_Task:_
Output the lines of the items below as a JSON list of strings, with one string for each line and blank lines left out. Leave the pictures out of the answer.

_Part of a data file:_
____
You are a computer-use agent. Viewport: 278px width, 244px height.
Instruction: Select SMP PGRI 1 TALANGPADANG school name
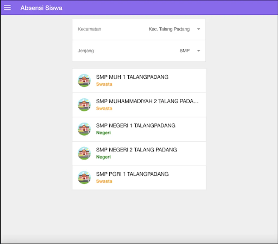tap(132, 174)
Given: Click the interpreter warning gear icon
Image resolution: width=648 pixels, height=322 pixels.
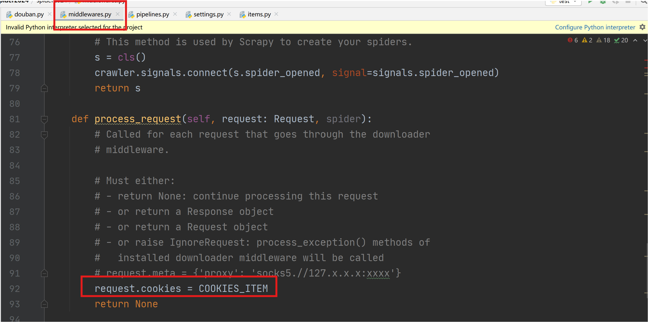Looking at the screenshot, I should coord(642,27).
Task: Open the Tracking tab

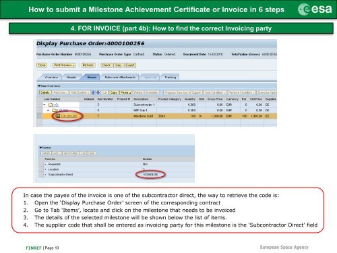Action: 170,77
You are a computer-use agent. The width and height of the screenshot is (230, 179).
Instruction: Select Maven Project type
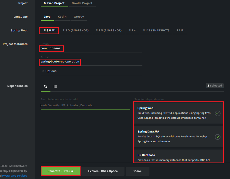point(54,3)
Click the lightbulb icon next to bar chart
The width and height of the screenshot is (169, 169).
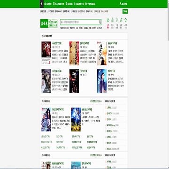coord(117,20)
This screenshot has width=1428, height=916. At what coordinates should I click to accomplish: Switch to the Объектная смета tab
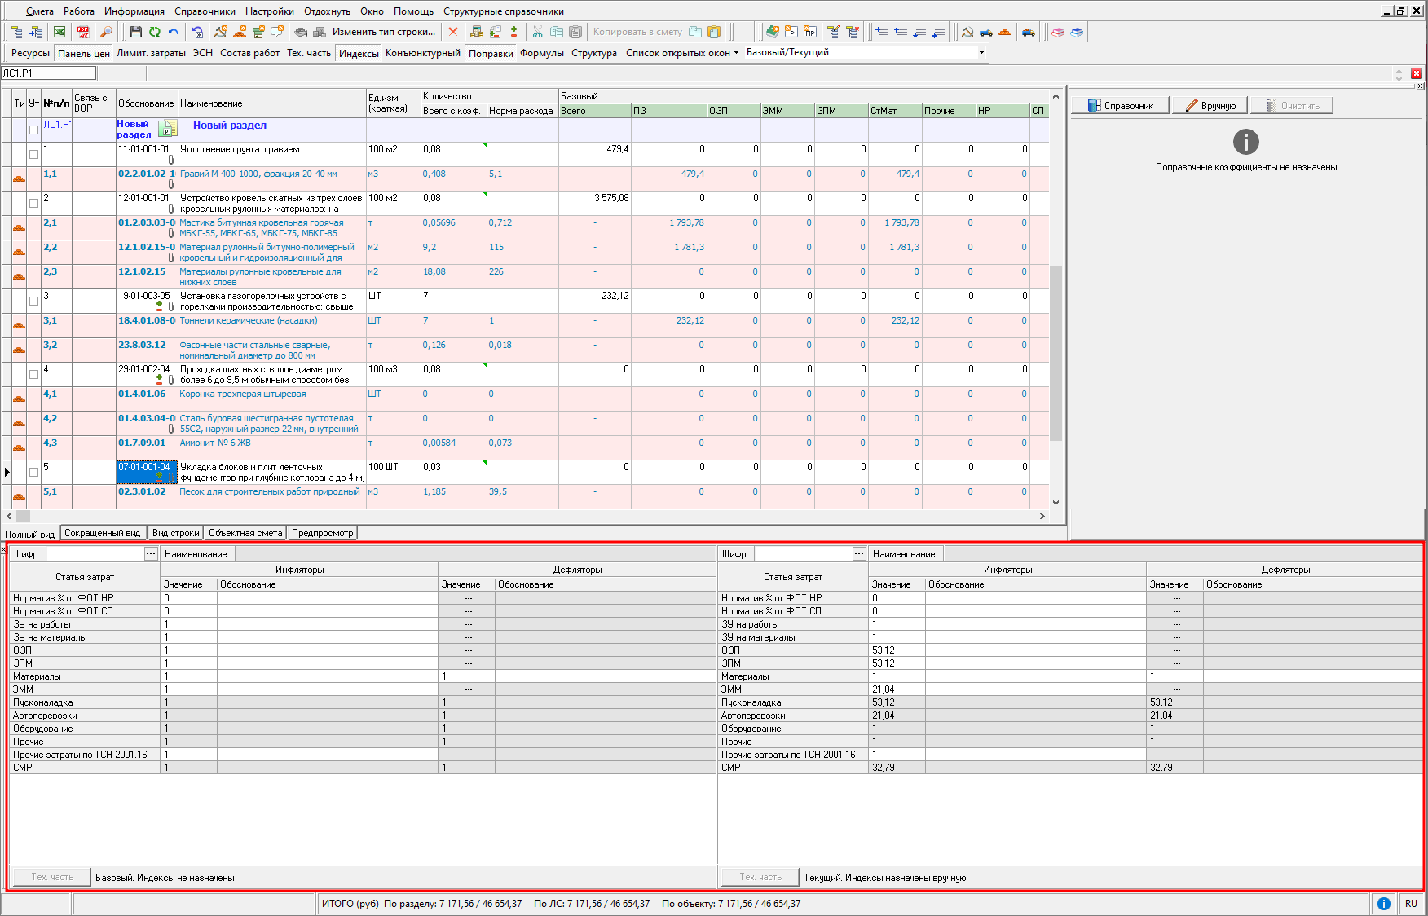[x=245, y=533]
____
_Answer in full:_
[
  "You are a computer-use agent. Viewport: 278px width, 244px height.",
  "Instruction: Select SMP PGRI 1 TALANGPADANG school name",
  "tap(132, 174)",
  "Given: Click the interpreter warning gear icon",
  "Image resolution: width=648 pixels, height=322 pixels.",
  "Looking at the screenshot, I should coord(642,27).",
  "Task: Open the Tracking tab",
  "Action: 170,77",
  "You are a computer-use agent. The width and height of the screenshot is (230, 179).",
  "Instruction: Select Maven Project type",
  "point(54,3)",
  "Click the lightbulb icon next to bar chart",
  "The width and height of the screenshot is (169, 169).",
  "coord(117,20)",
  "This screenshot has width=1428, height=916. At what coordinates should I click to accomplish: Switch to the Объектная смета tab",
  "[x=245, y=533]"
]